The limits were increased on education costs qualifying for the dependent education expense deduction. For dependents in kindergarten through grade 6, the expense limits were increased from $650 to $1,625. For dependents in grades 7 through 12, the expense limits were increased from $1,000 to $2,500. The education costs qualifying for this deduction include tuition, nonreligious textbooks, and transportation for dependents attending elementary and secondary schools. The definition of qualifying expenses was expanded to include tutoring and educational summer camps. The definition of equipment qualifying for the deduction was expanded to include computer hardware and software up to a maximum of $200 per family. Qualifying expenses for the deduction must be reduced by the amount of the Minnesota Education Credit. These changes are estimated to cost $14.5 million in the 1997-99 biennium.

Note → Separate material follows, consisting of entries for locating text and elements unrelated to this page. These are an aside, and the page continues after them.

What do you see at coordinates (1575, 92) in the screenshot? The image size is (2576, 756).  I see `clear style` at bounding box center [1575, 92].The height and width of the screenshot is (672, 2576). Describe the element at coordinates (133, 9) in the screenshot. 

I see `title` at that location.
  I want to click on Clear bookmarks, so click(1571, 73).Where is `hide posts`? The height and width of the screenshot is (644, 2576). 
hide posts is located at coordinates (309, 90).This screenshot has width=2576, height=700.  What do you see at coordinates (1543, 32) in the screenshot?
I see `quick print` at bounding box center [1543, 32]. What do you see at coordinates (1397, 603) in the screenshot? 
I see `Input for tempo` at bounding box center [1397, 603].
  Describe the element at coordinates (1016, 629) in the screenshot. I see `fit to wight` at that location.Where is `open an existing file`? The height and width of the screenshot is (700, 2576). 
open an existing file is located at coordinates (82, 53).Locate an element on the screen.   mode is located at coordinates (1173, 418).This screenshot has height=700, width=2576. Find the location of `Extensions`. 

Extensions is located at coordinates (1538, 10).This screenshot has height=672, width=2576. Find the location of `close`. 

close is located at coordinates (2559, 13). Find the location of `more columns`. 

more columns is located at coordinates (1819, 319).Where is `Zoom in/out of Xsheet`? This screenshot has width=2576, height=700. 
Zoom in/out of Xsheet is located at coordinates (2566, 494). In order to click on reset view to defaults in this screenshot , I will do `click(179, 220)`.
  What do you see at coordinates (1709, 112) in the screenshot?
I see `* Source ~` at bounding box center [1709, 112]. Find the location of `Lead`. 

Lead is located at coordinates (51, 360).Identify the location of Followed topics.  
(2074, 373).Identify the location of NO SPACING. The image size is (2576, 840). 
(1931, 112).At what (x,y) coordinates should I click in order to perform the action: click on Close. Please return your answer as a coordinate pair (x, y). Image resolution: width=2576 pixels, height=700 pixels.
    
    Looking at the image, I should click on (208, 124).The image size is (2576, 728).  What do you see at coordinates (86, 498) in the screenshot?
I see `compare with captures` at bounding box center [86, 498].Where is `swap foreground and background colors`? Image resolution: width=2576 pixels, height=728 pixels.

The Minnesota Working Family Credit for taxpayers with children was increased from 15 percent to 25 percent of the federal Earned Income Credit beginning with 1998 tax returns. This increase in the Working Family Credit is estimated to cost $27 million in the 1997-99 biennium.
A property tax rebate was enacted for homeowners and renters equal to 20 percent of property taxes paid in 1997. The rebate is a refundable income tax credit which will be claimed on the taxpayer's 1997 individual income tax return. The cost of the rebate is estimated to be $500 million in the 1997-99 biennium.
Sales and Excise Taxes
The temporary sales tax exemption for sales of used farm machinery was made permanent. The cost of this extension is estimated to be $2.5 million in the 1997-99 biennium.
Purchases of replacement capital equipment were exempted from the sales tax effective for purchases made after June 30, 1998. Under prior law, these purchases would have been taxed at the rate of 2 percent. The cost of this exemption is estimated to be $3.1 million in the 1997-99 biennium.
The application of the sales tax to food products was expanded to include most food and drinks prepared by the retailer for immediate consumption, whether heated or not. All food and drinks served on premises where admission is charged are taxable. This extension of the sales tax is estimated to raise $6.3 million in the 1997-99 biennium.
A sales tax exemption was enacted for construction materials used in constructing or improving an adult or juvenile correctional facility, if the construction project is required by state or federal law, rule, or regulation. The cost of this refund is estimated to be $2 million in the 1997-99 biennium.
The amount of the budget reserve was increased from $270 million to $522 million. If the Commissioner of Finance forecasts that additional surplus revenues will be available for the biennium, 60 percent of the additional revenue will be deposited in an account designated to pay the cost of property tax reform as recommended by the Governor. An appropriation of $46 million was made to the property tax reform account for FY 2000. The remaining additional revenue will be an undesignated balance in the General Fund.